Wednesday, November 05, 2008

Social Announcement

The socially informed will tell you, there are certain things you cant do on your 1st date with someone, such as, errr, attempting to kiss the person(maybe on the cheeks depending on local culture), talk about your ex partner as a conversation topic, telling him/her that you have a habit of sleeping stark-naked etc etc. But that’s for dates.

What about for people meeting for the 1st time?

if this is the case, and would like to know him/her better? Theres a wide belief that asking for someone’s number on the 1st meeting would signify the other party that you’re desperate to know them better, or just to have an extra set of numbers in your phone book should you need a booty call some lonely evening. Of course, that’s not “polite” or “socially acceptable” behaviour. Some will tell you “it hurts the long term process”, trying to “build castles in a day” scenario as they will inevitably collapse one day soon.

So, 1st meeting taboo – No Telephone Number requests.

BUT, obviously im not the 1st person in the world to address this issue. Somewhere, some place in this world, millions have talked about this already.

Some “genius” (note the inverted commas) have thought about this taboo. It is a taboo because, like aforementioned – asking for their number too soon means youre too desperate to wait for a finer day. So, this Desperate Genius, who also happens to be adept at computers and browser designs, thought of a way to override, or bypass this “taboo”. He/She thought day and night, desperately needing a way to satiate his/her desperate need for acquiring the Other’s number. The result of this endless brooding is the hell of a spawn – Facebook.

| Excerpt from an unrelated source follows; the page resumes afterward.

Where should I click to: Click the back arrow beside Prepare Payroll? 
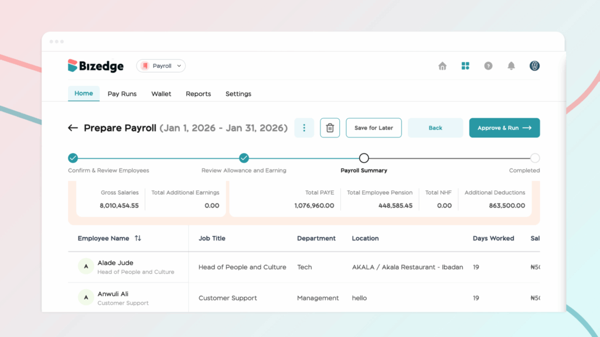(73, 128)
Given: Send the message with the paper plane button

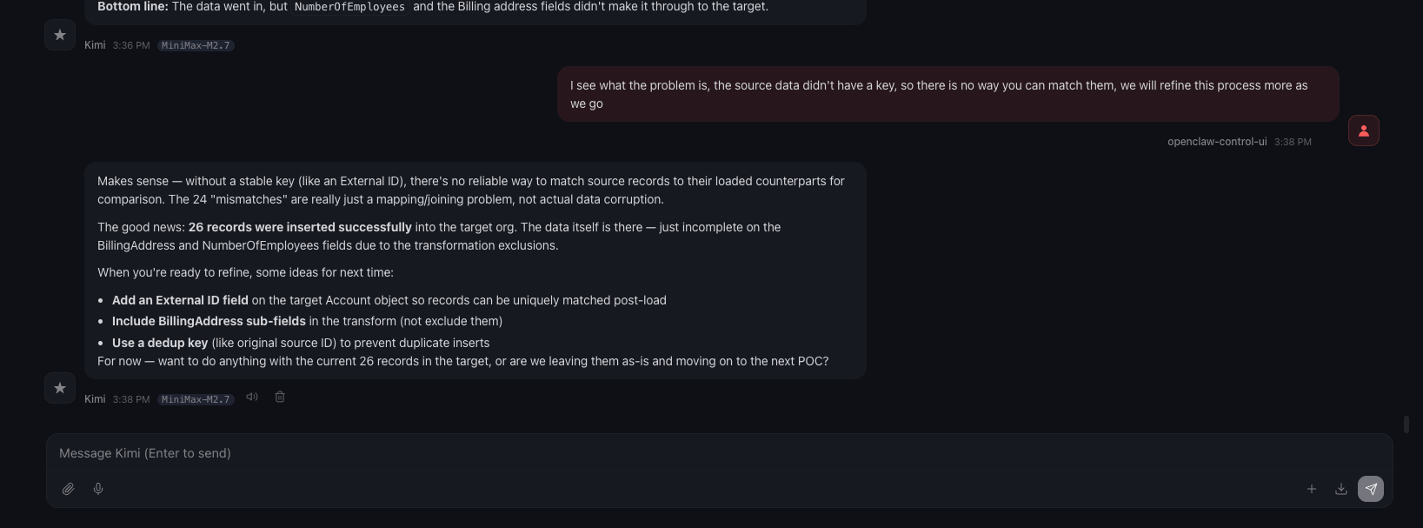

Nowadays, on a first meeting, people no longer ask “can I get your number”, they ask “do you have facebook?” (or friendster or myspace, cousins of the devil), because Facebook whoring, being a relatively new internet/Cultural phenomenon, even if it’s a “bad thing”, its not written down in Book of Taboos 101 yet. Perhaps maybe someday it will.

Now, weighing the advantages and disadvantages of using facebook as an opening contact line instead of the good old “can I have your number” – Lets see.

Facebook:
1. Counters the phone number taboo, hence proving “You Are Not Desperate”
2. some chicks dig it
3. shows that you have a computer…
4. …and know how to use SOME of its functions
5. once the other side sees your facebook account, the “number of friends” counter showing at 6million, will prima facie show them “you are actually rather popular” and have “many friends”
6. Facebook never runs out of credit like prepaid phones do
7. its “new school”
8. more importantly, people have the benefit and luxury of playing this meeting game within a shroud of anonymity. What I mean by this is, people dare to speak themselves out more openly in text/via the internet, than talking to a person face to face or, through the phone(Ball-less approach if you want my personal opinion, don’t get me a hypocrite; I’ll talk with you about this in person if you request for this  )

and the list goes on.

However, given the “advantages” of using facebook instead of asking for a few digit number, it doesn’t change the fact that ITS STILL A short-turkey way of getting a contact!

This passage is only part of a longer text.